Co ciekawe, mniej więcej w tym samym czasie inny rosyjski pisarz Michaił Saltykow-Szczedrin użył w swojej pracy podobnego wyrażenia „potrzeba lizania uparcie tkwi w nas nawet do dziś, kiedy najwyraźniej nie ma już żadnych motywujących powodów do lizania lub na przysmaki z cielęciny”. Warto zauważyć, że jeśli zajrzysz do słownika wyjaśniającego Dahla, datowanego nieco wcześniej, nie ma nic o delikatności cielęciny i rozkoszy z cielęciny, dlatego można założyć, że hasło pojawiło się w umysłach dwóch rosyjskich klasyków mniej więcej w tym samym czasie.
Co to za czułość?
Dlaczego czułość nagle zamieniła się w cielęcinę? Wszystko jest bardzo proste. Faktem jest, że cielę będąc w młodym wieku uwielbia okazywać swoje uczucia, radośnie i entuzjastycznie liżąc wszystko, co wydaje się godne uwagi. Mogła to być matka, inne krowy, cielęta, a może dojarka, a nawet zupełnie nieznana osoba, która zajrzała do stodoły i postanowiła pogłaskać małe cielę. Dzieciak robi to całkowicie szczerze, bez skrępowania i bardzo wzruszająco - cóż, jak się tu nie roztopić! Stąd wzięła się „delikatność cielęca”. A ponieważ manifestacja miłości i uczucia jest prawie bezmyślna i bezkrytyczna, nie wszystkim się podoba, wyrażenie „czułość łydki” ma raczej negatywne konotacje.
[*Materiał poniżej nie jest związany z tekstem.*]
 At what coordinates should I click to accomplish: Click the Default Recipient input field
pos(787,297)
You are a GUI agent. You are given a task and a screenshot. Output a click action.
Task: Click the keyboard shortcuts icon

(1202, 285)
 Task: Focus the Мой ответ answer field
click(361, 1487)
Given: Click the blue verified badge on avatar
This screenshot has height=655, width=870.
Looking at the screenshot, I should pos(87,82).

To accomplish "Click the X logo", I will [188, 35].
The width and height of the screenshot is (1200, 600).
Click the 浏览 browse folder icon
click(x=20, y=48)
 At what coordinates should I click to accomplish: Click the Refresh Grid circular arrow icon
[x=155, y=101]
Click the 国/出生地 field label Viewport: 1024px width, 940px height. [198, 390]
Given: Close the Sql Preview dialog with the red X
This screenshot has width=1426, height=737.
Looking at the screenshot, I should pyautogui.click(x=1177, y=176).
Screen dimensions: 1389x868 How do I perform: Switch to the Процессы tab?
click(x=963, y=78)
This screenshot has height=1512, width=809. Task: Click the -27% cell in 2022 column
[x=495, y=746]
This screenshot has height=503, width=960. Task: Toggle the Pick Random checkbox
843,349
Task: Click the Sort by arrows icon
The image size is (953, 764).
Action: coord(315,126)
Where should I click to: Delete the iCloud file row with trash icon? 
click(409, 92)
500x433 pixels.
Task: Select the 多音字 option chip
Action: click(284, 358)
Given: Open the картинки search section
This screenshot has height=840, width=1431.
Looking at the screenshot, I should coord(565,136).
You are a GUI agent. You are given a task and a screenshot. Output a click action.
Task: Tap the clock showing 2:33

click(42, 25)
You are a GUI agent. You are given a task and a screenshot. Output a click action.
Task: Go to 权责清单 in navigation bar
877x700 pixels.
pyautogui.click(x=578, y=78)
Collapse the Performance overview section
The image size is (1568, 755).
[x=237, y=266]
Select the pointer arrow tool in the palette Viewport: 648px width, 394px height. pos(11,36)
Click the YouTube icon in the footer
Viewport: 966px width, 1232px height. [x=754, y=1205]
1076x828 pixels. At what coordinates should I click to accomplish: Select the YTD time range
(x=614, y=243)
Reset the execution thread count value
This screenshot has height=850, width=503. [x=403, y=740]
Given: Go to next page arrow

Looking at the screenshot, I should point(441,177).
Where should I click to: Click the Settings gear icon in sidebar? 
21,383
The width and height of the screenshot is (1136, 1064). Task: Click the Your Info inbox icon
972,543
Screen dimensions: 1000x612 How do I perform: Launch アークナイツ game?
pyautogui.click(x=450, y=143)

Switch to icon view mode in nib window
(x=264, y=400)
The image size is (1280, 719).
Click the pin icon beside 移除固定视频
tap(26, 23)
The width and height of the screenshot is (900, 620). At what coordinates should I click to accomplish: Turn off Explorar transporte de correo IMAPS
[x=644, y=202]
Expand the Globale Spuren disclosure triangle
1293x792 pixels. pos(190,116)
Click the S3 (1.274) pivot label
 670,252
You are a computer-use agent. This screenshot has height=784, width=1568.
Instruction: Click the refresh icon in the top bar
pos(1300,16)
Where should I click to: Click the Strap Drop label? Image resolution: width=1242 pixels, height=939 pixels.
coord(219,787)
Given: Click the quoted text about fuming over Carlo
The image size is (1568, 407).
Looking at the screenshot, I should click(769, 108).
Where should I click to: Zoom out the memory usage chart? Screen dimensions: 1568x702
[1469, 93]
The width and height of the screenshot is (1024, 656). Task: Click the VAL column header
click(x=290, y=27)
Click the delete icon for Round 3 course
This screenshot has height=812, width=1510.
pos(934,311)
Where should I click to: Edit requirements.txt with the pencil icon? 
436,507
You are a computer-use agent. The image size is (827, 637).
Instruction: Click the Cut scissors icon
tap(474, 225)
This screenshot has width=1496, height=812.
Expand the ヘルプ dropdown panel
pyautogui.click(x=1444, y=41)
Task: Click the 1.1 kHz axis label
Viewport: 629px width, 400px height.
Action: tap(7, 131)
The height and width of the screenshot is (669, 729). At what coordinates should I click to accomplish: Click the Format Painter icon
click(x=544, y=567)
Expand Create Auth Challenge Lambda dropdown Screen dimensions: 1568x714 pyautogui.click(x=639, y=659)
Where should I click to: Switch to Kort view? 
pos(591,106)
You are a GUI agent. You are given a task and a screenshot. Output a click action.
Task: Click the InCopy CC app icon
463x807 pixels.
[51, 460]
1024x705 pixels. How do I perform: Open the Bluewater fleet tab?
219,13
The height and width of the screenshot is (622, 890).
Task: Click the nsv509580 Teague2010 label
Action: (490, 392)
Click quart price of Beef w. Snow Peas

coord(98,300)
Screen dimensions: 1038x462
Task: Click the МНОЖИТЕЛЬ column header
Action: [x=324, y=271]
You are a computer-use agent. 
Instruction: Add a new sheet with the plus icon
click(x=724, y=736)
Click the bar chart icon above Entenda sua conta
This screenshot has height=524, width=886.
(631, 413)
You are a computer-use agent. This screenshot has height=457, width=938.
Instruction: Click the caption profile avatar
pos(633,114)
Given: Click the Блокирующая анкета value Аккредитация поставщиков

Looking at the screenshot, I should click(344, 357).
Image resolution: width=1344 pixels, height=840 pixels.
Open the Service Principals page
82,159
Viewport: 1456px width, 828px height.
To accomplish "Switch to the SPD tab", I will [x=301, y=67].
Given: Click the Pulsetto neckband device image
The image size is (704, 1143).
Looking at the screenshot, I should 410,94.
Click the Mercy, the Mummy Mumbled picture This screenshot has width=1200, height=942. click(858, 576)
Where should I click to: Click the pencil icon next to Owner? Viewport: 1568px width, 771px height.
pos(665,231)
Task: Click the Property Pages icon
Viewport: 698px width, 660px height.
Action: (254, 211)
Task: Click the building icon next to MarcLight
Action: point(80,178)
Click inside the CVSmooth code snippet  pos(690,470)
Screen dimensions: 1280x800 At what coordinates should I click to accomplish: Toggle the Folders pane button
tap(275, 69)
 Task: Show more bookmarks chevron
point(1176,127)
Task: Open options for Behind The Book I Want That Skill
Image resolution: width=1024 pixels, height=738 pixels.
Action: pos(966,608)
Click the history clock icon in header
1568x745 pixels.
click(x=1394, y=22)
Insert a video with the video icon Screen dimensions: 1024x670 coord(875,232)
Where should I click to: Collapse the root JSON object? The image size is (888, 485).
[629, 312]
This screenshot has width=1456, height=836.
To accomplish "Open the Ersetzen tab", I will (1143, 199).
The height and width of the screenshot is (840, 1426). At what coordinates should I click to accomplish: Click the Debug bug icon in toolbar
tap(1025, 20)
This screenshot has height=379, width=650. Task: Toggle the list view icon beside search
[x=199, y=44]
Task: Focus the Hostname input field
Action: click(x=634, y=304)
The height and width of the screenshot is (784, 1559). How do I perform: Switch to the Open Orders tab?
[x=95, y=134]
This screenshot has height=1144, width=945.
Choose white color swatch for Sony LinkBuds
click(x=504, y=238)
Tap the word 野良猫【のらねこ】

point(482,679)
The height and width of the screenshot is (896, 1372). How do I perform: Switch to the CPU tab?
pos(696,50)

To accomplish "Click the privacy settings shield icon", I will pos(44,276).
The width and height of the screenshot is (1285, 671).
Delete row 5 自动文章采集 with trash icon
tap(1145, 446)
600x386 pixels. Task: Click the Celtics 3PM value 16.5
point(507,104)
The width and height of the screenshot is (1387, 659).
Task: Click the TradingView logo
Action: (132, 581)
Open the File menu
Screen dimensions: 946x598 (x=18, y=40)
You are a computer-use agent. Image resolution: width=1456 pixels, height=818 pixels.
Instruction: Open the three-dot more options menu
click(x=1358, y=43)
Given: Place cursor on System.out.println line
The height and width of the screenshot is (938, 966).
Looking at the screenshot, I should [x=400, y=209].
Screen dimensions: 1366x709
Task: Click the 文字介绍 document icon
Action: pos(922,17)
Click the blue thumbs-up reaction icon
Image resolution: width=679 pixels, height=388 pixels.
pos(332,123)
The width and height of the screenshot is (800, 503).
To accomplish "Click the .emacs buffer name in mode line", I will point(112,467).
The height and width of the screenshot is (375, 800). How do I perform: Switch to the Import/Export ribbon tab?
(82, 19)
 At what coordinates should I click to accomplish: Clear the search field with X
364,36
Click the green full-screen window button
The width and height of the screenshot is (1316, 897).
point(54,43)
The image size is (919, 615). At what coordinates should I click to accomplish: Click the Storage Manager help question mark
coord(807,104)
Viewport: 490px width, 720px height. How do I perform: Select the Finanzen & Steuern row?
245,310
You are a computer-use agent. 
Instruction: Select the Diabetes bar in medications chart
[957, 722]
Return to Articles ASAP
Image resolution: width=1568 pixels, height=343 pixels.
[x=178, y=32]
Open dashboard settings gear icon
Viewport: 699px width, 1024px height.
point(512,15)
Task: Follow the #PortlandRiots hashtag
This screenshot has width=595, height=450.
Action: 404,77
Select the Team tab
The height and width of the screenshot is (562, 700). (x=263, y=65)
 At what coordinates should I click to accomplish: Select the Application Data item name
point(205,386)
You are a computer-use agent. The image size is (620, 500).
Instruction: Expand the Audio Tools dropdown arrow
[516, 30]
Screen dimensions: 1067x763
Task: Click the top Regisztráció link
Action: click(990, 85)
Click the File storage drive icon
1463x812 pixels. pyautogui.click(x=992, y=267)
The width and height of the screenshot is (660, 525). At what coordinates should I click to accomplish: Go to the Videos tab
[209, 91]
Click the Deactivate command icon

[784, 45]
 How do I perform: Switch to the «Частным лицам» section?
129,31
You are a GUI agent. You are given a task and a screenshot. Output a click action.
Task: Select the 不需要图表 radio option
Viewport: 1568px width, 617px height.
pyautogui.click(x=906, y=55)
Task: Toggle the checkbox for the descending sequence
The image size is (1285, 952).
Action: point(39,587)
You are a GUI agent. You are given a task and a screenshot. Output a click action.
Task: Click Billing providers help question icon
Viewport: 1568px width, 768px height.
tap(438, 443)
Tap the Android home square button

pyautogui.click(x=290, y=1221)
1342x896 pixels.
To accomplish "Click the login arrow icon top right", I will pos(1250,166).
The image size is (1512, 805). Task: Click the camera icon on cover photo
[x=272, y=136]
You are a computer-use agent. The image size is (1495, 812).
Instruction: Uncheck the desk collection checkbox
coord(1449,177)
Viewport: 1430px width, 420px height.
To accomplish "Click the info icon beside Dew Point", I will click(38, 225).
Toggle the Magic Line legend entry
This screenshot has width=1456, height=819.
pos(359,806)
Można oczywiście założyć, że nie tylko cielęta uwielbiają wyrażać swoje uczucia w ten sposób, ale hasło może brzmieć jak „czułość owcza” lub „czułość szczeniąt”. Jest to niewątpliwie również możliwe, jednak nie należy zapominać, że w momencie pojawienia się frazy cielęta w życiu rosyjskich mieszkańców nie były tak rzadkie jak dzisiaj. Był więc prosty, przystępny i zrozumiały dla wszystkich bez wyjątku.
Hipoteza gastronomiczna
Istnieje inna teoria o pochodzeniu wyrażenia, mniej romantyczna. Polega na tym, że cielęcina w smaku, aromacie i konsystencji jest znacznie bardziej miękka i delikatniejsza niż wołowina - mięso dorosłych zwierząt. Dlatego fraza „delikatność cielęca” – może być tylko odniesieniem od uczuć i ich manifestacji do stroganow wołowych lub kotletów.